Ivona soupira discrètement. Elle se maudissait déjà intérieurement pour avoir voulu s’entretenir avec sa mère. Pourtant, les derniers jours s’étaient écoulés calmement, Voxana la laissait tranquille pour son plus grand bonheur. Mais malgré tout ce qu’elle éprouvait pour elle, Ivona ne pouvait nier qu’elle possédait plus de savoir qu’elle. Et en ce moment, elle avait besoin de conseils, et de réponses. Elle inspira profondément pour se donner du courage, la discussion n’allait pas être agréable, mais elle restait essentielle.

 

— Oui, je voulais parler de toute cette histoire avec vous.

— Oh, la dernière fois tu semblais assez claire sur tes positions, Ivona. Tu m’as bien fait comprendre que tu ne voulais pas parler avec moi.

— Ne me dites pas que vous vous moquez de tout ça. Je m’étonne que vous ne vous opposiez pas à la décision des magistères.

 

Voxana lâcha un petit rire et secoua doucement sa tête.

 

— Penses-tu vraiment que Masilda et Zèfir ne m’ont pas consulté avant ?

— Alors vous êtes d’accord ? demanda Ivona, surprise.

— Non, rétorqua-t-elle. Je préférais que tu finisses correctement tes études, mais quelque chose me dit que tu es bien trop têtue pour rester ici pendant que ton amie part de l’académie. Autant éviter que tu ne t’attires plus d’ennuis.

— Bonne intuition, siffla Ivona. Je me demande de qui je tiens mon entêtement. Surement pas de mon père.

— Ce n’est pas un jeu, Ivona. Tu ne sais pas dans quoi tu t’embarques.

 

Ivona leva les yeux au ciel. Bien sûr, ce n’était pas un jeu, elle en avait conscience. Mais elle ne laisserait pas Johan et Anasteria seuls dans cette aventure. Au-delà de l’affection évidente qu’elle leur portait, elle voulait comprendre le fin mot de toute cette histoire.

 

— Alors, dites-moi, reprit-elle. Dites-moi dans quoi je m’embarque exactement. Vous semblez être bien informée, à commencer par les pouvoirs d’Anasteria. Zèfir nous a avoué que c’est vous qui l’aviez prévenu. Qu’est-ce que vous savez sur les héritiers, et sur elle ?

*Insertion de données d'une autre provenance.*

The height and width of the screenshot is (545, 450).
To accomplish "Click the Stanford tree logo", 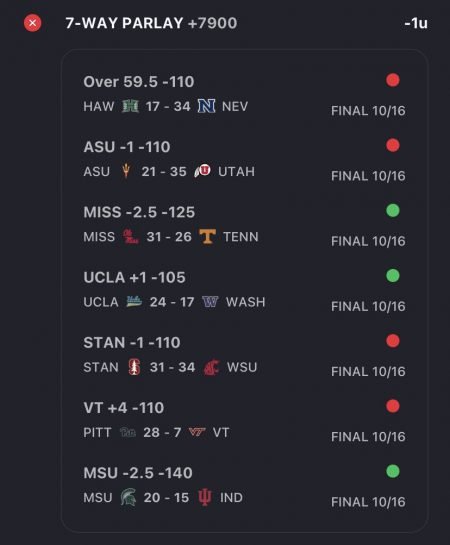I will (x=134, y=367).
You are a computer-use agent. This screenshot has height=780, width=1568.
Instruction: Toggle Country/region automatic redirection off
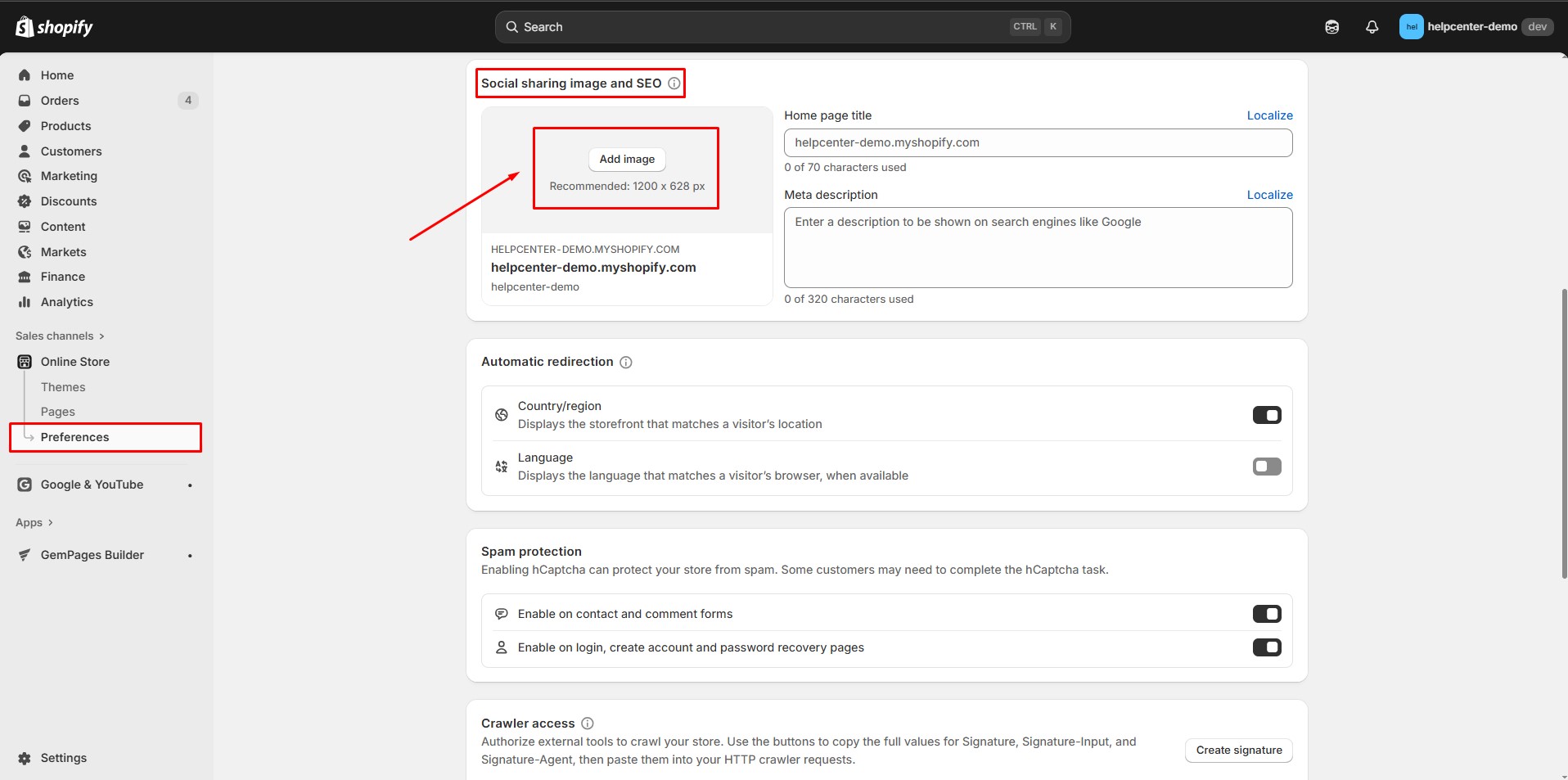pos(1266,415)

— Rien de plus que ce que Zèfir vous a dit.

— Arrêtez de mentir, ordonna Ivona. Anasteria m’a raconté votre discussion avec elle, vous saviez pour ses pouvoirs avant de l’avoir vu en action. Vous connaissez le Patriarche ! Comment ? Qu’est-ce que vous cachez ?

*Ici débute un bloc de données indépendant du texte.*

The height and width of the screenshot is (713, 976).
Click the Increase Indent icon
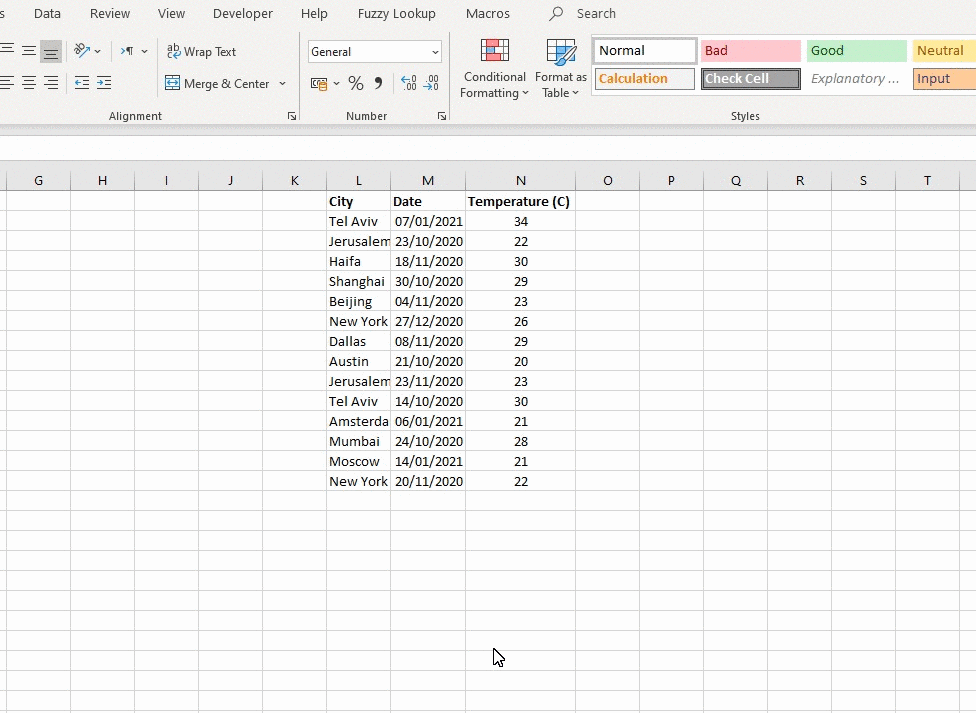tap(104, 84)
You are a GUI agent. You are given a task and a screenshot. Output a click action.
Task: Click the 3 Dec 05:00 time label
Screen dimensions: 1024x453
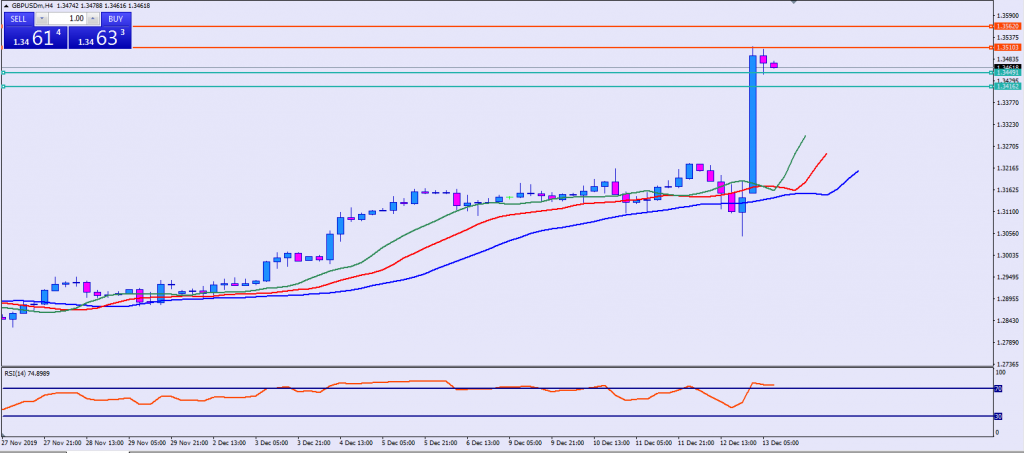coord(272,440)
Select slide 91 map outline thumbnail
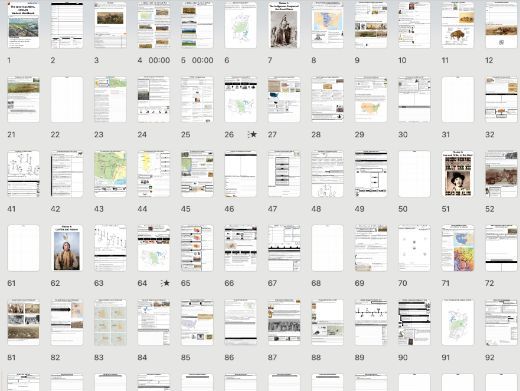 (x=458, y=322)
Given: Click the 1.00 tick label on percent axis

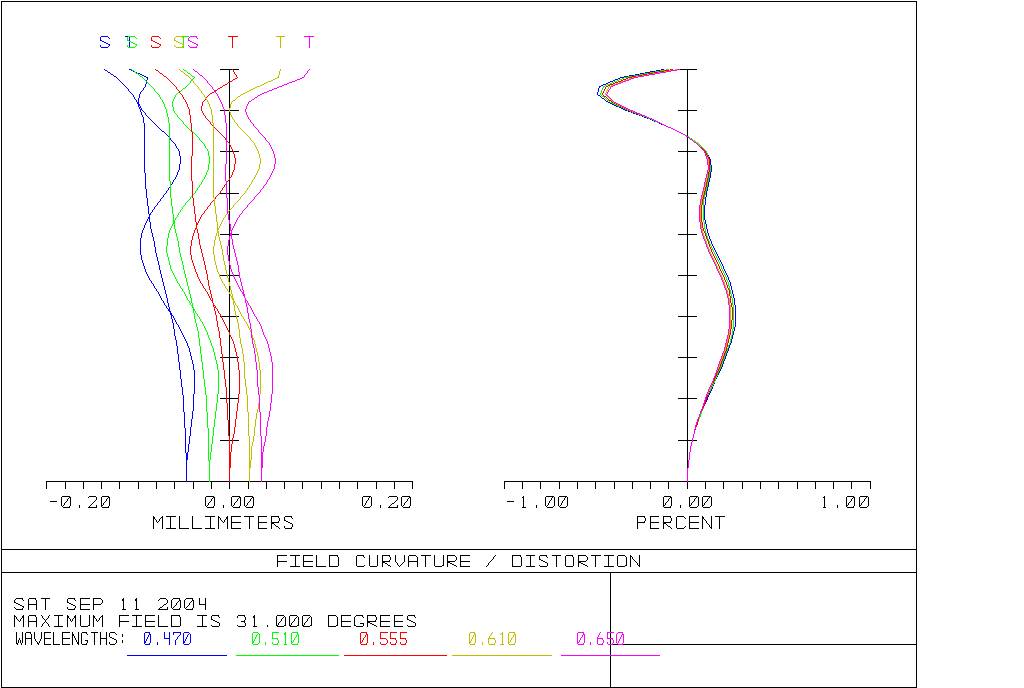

— J’ai connu des héritiers avant. Quand j’étudiais à l’académie, on a subi ce genre d’attaque aussi, et lorsque je suis devenue mage, j’en ai côtoyé.

— Alors ils sont plusieurs, elle n’est pas seule ?

 

Voxana croisa ses bras un instant et mit quelques secondes à répondre.

 

— Elle l’est. Elle et Zèfir sont les deux seuls encore en vie à ma connaissance. Depuis quelques années, ils disparaissent. C’est pourquoi Zèfir veut garder un œil sur elle, et l’entraîner.

 

Le cœur d’Ivona se serra à l’idée de ce qu’allait devoir affronter Anasteria. Bien sûr, elle et Johan se doutaient déjà de cette réalité, c’était pourquoi ils allaient la suivre. Mais cela lui semblait tellement injuste.

 

— Pourquoi ? soupira Ivona. Pourquoi ce Patriarche la pourchasse ? Qu’est ce qu’Anasteria a de si important ?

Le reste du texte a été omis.